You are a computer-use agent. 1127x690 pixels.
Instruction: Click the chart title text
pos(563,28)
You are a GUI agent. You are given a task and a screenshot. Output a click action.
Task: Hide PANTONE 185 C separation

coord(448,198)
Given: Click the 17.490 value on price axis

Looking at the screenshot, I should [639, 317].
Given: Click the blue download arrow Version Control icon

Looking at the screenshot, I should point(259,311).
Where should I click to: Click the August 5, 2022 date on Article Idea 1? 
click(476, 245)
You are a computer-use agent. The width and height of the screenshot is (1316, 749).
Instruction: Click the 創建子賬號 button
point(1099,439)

● ● ● ● ● ● ●

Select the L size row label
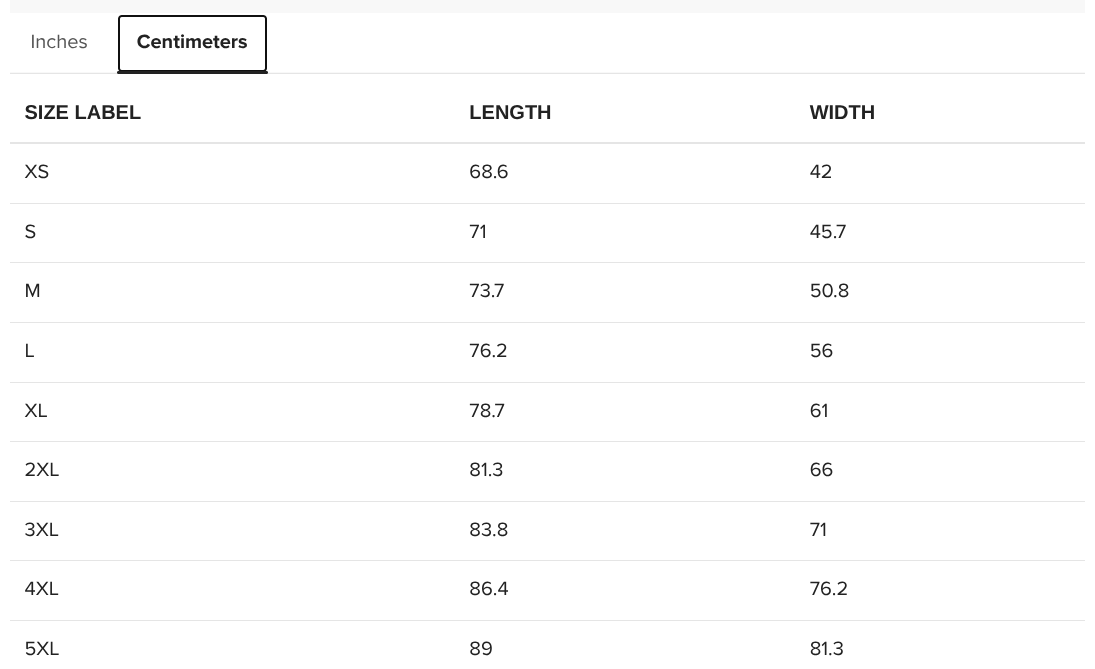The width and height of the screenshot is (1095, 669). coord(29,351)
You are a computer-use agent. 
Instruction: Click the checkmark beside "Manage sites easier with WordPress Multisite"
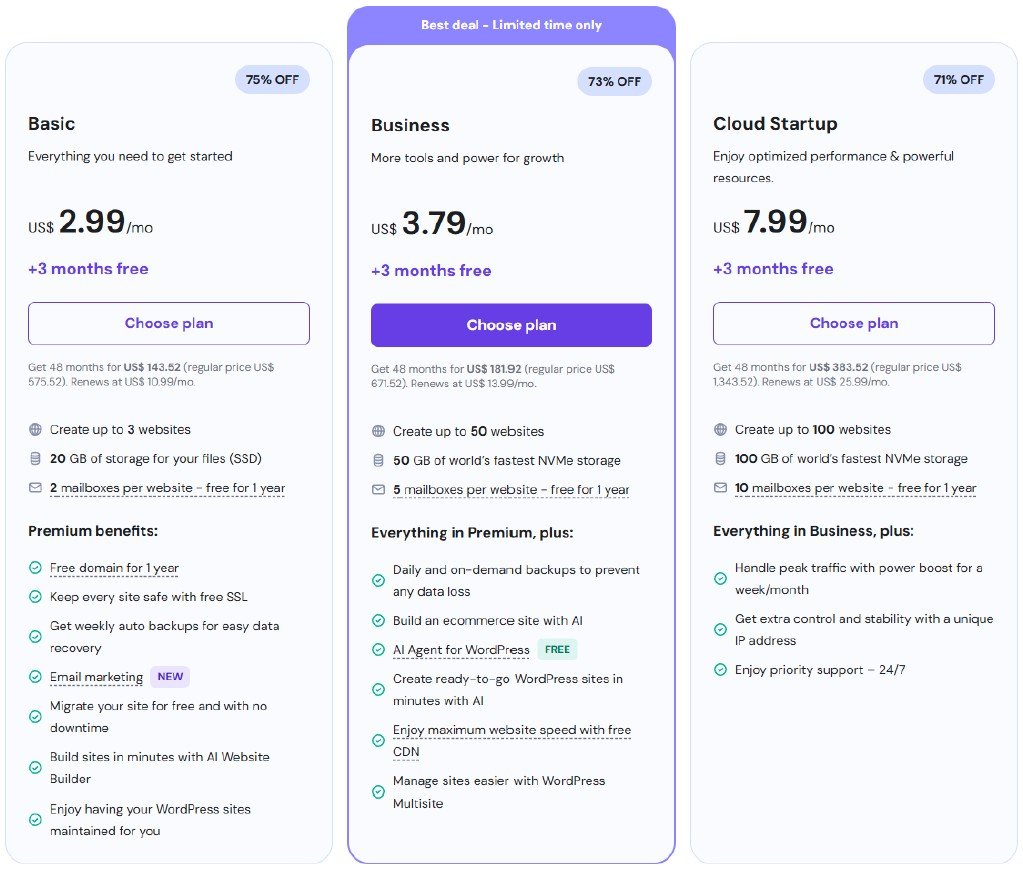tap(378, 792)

● ● ● ● ● ● ●

Activity →
Search the listing for the word "computer" and state how many lines contain it. Nothing else belongs in the reply.

Answer space →
3